Treatment for heart attacks in India should focus on clot-busting drug therapy, three top Indian cardiologists have said, cautioning against a focus on angioplasty, or coronary stent insertion, routinely after anti-clot therapy.

The cardiologists at the All India Institute of Medical Sciences, New Delhi, have said any model heart attack care in hospitals intended for the country as a whole should for the moment focus on clot-busting medical therapy — or fibrinolysis — and reducing the time patients take to reach hospitals.

Their call comes amid efforts by sections of cardiologists in the country to promote the so-called pharmaco-invasive strategy that aims to shift patients to the nearest hospital for coronary stent implantation within two to 24 hours of fibrinolysis.Although treatment guidelines in Europe and North America recommend this pharmaco-invasive strategy, most patients in India reach hospitals late — typically five to six hours or even 10 to 13 hours after the onset of symptoms.

“There is currently no evidence that the pharmaco-invasive strategy will benefit patients who reach hospitals beyond four to six hours,” said Ganesan Karthikeyan, professor of cardiology at AIIMS and lead author of a commentary that the three cardiologists have published in the Indian Journal of Medical Research.

The evidence — from animal studies and clinical observations — suggests that a significant proportion of the heart muscle is likely to be irreversibly lost in patients who reach hospitals late.

“We need strong evidence from randomised controlled trials in patients who present to hospitals later than in western countries before we can advocate the pharmaco-invasive approach in the average Indian patient with a heart attack,” Karthikeyan told The Telegraph. 

Karthikeyan and fellow cardiologists Mohsin Mantoo and Balram Bhargava have underlined that the amount of salvageable, reversibly injured heart muscle reduces exponentially after a blood clot blocks a coronary artery cutting off blood supply to the heart.In studies on dogs, for instance, nearly 40 per cent of the heart muscle became non-viable 40 minutes after the blockage, 57 per cent at three hours, and 71 per cent at six hours.

In human clinical studies, the proportional mortality reduction with fibrinolysis was 26 per cent in patients treated within three hours and fell to 14 per cent for patients treated between seven and 12 hours.The cardiologists say multiple factors contribute to late arrival of patients — failure to recognise or respond to symptoms, non-availability of rapid transport or ambulance services, or referral from the first medical contact point to a higher-level hospital without treatment.

A 2017 study by a team of cardiologists in Tamil Nadu had recommended a hub-and-spoke model for the treatment of heart attacks in India in which the focus would be to move the patients to the nearest hospital for angioplasty within two to 24 hours of clot-busting therapy. 

Cardiologists estimate that between two million and three million people suffer from heart attacks in India every year.
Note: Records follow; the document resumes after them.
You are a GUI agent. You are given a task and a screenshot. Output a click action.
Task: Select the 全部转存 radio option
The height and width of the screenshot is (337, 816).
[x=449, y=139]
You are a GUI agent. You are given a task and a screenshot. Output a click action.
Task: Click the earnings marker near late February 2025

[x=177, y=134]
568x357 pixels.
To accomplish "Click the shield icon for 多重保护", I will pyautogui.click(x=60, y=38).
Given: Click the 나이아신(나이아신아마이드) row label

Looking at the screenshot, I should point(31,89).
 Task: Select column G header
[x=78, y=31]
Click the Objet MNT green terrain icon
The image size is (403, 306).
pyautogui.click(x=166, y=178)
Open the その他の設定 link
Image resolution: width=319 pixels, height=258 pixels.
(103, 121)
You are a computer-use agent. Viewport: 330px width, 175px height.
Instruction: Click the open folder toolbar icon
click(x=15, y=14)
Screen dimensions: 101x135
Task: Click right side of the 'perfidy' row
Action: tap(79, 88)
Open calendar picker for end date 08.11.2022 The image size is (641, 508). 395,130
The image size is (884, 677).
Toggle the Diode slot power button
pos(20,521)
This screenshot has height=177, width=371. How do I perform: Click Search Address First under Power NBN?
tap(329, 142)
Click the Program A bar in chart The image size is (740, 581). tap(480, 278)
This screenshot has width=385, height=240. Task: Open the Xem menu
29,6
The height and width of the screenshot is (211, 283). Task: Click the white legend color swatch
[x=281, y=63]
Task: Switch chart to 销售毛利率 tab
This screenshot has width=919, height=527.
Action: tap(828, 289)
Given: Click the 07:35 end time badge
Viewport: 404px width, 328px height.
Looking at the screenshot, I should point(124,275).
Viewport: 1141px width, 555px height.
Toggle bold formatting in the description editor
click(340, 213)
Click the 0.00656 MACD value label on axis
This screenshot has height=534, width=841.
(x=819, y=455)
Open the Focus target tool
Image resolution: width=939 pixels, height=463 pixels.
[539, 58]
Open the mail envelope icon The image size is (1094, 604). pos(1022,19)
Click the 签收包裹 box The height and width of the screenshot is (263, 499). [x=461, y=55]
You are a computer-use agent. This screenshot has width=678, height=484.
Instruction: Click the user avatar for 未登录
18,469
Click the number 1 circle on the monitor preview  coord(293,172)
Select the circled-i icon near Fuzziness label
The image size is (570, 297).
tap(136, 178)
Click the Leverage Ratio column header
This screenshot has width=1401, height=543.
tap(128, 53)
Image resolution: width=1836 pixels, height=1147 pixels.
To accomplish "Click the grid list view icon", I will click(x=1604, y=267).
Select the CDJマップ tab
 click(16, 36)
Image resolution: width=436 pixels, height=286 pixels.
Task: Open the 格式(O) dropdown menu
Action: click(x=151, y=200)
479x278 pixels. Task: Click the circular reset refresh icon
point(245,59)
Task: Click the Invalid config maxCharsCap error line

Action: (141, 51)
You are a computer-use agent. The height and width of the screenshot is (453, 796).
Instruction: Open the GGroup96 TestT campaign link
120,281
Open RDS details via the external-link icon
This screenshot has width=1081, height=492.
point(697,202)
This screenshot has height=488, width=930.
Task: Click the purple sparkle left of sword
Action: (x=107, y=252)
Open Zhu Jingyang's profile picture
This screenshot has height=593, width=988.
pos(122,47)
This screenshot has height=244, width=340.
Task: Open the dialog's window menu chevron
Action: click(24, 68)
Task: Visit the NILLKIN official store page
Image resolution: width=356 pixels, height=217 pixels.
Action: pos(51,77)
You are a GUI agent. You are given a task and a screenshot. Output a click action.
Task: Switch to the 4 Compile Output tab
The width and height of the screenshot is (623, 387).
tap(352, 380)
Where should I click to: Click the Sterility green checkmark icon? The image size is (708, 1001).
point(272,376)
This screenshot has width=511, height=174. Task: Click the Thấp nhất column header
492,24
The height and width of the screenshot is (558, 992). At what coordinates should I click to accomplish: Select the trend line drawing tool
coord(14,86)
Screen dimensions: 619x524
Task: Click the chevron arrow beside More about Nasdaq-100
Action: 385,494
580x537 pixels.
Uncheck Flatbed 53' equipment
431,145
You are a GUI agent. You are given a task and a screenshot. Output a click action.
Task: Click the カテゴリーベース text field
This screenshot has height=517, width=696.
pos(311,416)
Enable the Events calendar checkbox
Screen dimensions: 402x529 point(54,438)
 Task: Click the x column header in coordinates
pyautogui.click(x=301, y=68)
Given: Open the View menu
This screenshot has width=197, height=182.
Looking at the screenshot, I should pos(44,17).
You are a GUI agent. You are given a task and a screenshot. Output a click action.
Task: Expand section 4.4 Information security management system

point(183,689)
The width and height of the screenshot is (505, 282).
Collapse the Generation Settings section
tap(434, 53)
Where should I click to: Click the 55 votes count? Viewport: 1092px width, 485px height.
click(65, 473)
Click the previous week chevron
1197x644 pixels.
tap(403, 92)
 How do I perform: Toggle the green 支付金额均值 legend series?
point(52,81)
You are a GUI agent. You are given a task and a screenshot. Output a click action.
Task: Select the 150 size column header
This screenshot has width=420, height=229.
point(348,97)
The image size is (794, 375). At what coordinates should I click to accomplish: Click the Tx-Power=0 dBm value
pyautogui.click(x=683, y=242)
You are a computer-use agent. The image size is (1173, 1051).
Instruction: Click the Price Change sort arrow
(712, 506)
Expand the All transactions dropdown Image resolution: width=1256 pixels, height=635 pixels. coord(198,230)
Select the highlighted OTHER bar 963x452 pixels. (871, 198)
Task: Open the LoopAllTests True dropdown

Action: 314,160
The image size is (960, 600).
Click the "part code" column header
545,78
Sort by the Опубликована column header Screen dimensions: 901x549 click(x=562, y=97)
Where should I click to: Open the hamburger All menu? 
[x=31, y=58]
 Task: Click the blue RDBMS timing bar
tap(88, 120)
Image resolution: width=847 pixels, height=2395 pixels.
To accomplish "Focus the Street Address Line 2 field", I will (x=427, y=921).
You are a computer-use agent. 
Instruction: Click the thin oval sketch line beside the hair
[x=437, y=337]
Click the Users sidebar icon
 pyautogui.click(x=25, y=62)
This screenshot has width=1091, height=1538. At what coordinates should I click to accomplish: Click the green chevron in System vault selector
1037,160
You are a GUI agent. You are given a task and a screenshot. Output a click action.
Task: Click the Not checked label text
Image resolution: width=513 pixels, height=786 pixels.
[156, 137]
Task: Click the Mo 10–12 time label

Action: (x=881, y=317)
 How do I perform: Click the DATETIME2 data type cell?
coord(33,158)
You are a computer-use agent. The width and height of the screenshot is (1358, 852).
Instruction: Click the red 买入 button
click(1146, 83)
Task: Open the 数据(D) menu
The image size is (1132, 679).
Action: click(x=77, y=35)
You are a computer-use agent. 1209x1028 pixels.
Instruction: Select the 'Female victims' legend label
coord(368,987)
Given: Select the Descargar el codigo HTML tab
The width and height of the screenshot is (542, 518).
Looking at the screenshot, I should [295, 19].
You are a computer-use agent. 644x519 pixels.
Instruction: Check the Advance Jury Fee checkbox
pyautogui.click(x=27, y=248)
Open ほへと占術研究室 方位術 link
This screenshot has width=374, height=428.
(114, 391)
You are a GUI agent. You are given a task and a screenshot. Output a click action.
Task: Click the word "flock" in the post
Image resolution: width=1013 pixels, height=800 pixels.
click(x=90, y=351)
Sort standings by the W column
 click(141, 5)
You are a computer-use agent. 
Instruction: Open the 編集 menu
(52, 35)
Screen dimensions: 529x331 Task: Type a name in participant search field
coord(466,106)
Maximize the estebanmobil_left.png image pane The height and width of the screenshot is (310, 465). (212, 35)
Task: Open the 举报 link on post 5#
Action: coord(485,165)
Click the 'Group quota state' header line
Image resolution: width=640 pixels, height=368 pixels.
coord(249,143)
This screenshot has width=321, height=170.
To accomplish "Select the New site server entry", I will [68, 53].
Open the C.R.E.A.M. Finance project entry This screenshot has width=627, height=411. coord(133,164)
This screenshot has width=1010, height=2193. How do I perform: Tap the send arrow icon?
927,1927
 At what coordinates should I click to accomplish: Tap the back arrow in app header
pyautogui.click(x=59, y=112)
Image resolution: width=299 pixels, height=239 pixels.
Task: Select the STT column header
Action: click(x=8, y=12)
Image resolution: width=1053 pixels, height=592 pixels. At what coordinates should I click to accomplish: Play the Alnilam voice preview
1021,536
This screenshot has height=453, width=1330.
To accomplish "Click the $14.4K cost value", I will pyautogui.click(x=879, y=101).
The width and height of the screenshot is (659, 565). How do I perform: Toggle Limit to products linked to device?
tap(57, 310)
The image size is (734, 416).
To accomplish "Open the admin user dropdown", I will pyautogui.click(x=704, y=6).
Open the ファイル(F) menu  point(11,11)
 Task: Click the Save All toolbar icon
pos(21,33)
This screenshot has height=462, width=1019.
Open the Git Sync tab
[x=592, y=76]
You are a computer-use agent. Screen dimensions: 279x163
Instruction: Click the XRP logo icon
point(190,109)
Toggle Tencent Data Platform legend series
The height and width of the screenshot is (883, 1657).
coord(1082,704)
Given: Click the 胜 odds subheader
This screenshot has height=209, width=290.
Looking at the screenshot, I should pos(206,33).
The country has around 800 hospitals with facilities for coronary stent implantation but they are concentrated in cities and large towns. 

The treatment protocol developed by the doctors in Tamil Nadu used ambulances with trained paramedics, cardiac monitors and mobile devices to transmit patients’ ECG readings to hub hospitals from where cardiologists would guide the vehicles to spoke hospitals. The patients would receive clot-busters before they reached the nearest hub hospitals for coronary stent implantation, if required. 

The efforts to establish the infrastructure required to provide such a pharmaco-invasive therapy throughout the country — a one-size-fits-all model of heart attack care — would be “misguided and wasteful”, the AIIMS cardiologists have said.